- To do
- a) Summarize the thread in two sentences.
- b) Please output the thread between "Closed brakhane closed" and "the GetObjectPSO function.", inclusive, with the wording unchanged.

- Source
Closed brakhane closed 2 months ago
An alternative would be to just use one mutex, of course
It doesn't seem like using just a single mutex has any negative performance impact, so I've changed the code to use just one.
This is not good, this part of code must absolutely not have any mutex locks. I never had a crash with this, as the whole map is being populated in LoadShaders (on the object_pso_job_ctx jobs, which are also guaranteed to be waited before being used). Can you send a call stack or repro step when this occurs?
Or otherwise this function could use unordered_map.find(), and return nullptr when element doesn't exist, we never intend to add element in the GetObjectPSO function.
This is not good, this part of code must absolutely not have any mutex locks. I never had a crash with this, as the whole map is being populated in LoadShaders (on the object_pso_job_ctx jobs, which are also guaranteed to be waited before being used). Can you send a call stack or repro step when this occurs?

- Data extract
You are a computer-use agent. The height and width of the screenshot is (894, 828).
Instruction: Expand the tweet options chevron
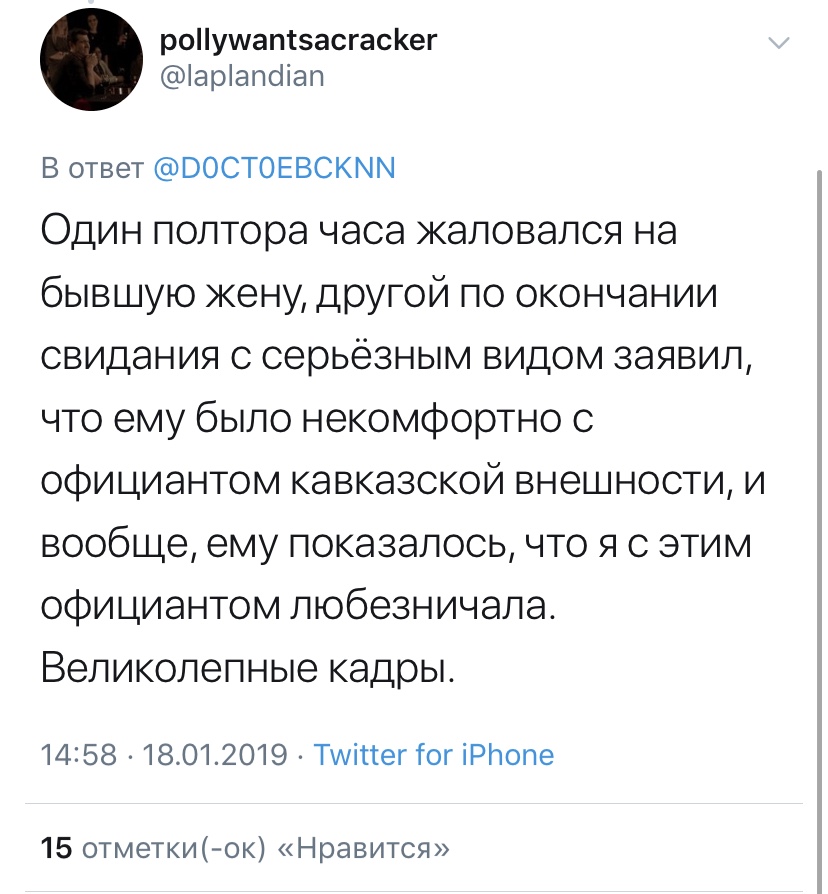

- Solutions for each task
- a) The code is changed to use a single mutex because doing so did not seem to have any negative performance impact. A reply objects that this part of the code must not have any mutex locks, since the whole map is populated in LoadShaders, and suggests that GetObjectPSO could instead use unordered_map.find() and return nullptr when an element doesn't exist.

- b)
Closed brakhane closed 2 months ago
An alternative would be to just use one mutex, of course
It doesn't seem like using just a single mutex has any negative performance impact, so I've changed the code to use just one.
This is not good, this part of code must absolutely not have any mutex locks. I never had a crash with this, as the whole map is being populated in LoadShaders (on the object_pso_job_ctx jobs, which are also guaranteed to be waited before being used). Can you send a call stack or repro step when this occurs?
Or otherwise this function could use unordered_map.find(), and return nullptr when element doesn't exist, we never intend to add element in the GetObjectPSO function.